In this part, you will complete the following codeblock, which takes outputs from astrasim, and extract metrics for sys[0].The astrasim output will be passed as a list of strings, and each item is one whole line containing ending \"\\n\".

In [9]:
import json
def extract_metric(astrasim_outputs: List[str]):
    ## Task 2.3: extract following metrics of sys[0] from astrasim outputs
    wall_time: int = 0
    gpu_time: int = 0
    comm_time: int = 0
    per_comp_bound: float = 0
    comp_util: float = 0
    mem_util: float = 0
    op_intensity: float = 0
    peak_memory_usage: int = 0
    
    ## TODO: 

    # print(f"astrasim_outputs = {astrasim_outputs}")

    for output in astrasim_outputs:
        # print(output)
        list_output = output.split(" ")

        if (list_output[2] == '[statistics]' or list_output[2] == '[workload]') and 'sys[0]' in list_output[4]:
            further_split =  output.split(": ")
            if len(further_split) == 2:
                # further_split = further_split.split(": ")

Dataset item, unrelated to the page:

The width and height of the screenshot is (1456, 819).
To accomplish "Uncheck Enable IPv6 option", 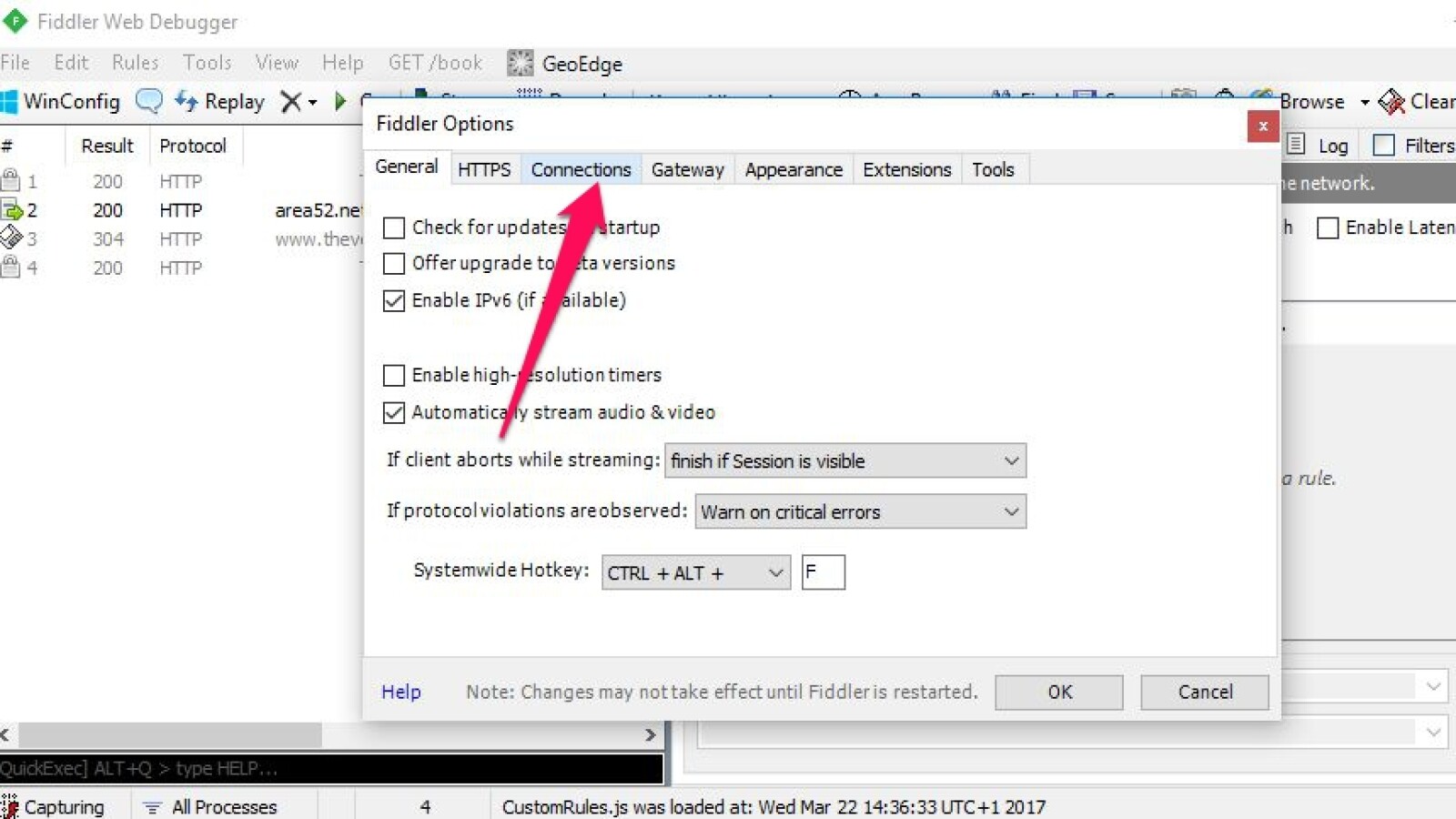I will (x=394, y=301).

                s = further_split[1].replace("\n", "").replace("%", "")
                # print(further_split[0], s)

                if 'Wall time' in further_split[0]:
                    wall_time = int(s)
                elif 'GPU time' in further_split[0]:
                    gpu_time = int(s)
                elif 'Comm time' in further_split[0]:
                    comm_time = int(s)
                elif 'Compute bound percentage' in further_split[0]:
                    per_comp_bound = float(s)
                elif 'Average compute utilization' in further_split[0]:
                    comp_util = float(s)
                elif 'Average memory utilization' in further_split[0]:
                    mem_util = float(s)
                elif 'Average operation intensity' in further_split[0]:
                    op_intensity = float(s)
                elif 'peak memory usage' in further_split[0]:
                    peak_memory_usage = int(s)

    ## Dont modify below this line
    ret = {
        "wall_time": wall_time,
        "gpu_time": gpu_time,
        "comm_time": comm_time,
        "per_comp_bound": per_comp_bound,
        "comp_util": comp_util,
        "mem_util": mem_util,
        "op_intensity": op_intensity,
        "peak_memory_usage": peak_memory_usage
    }
    return ret

# test and save submission
with open("./example_output.stdout", "r") as f:
    example_outputs = f.readlines()
example_metrics = extract_metric(example_outputs)
with open("./submission/example_metrics.json", "w") as f:
    json.dump(example_metrics, f)
print("generated and saved for submission")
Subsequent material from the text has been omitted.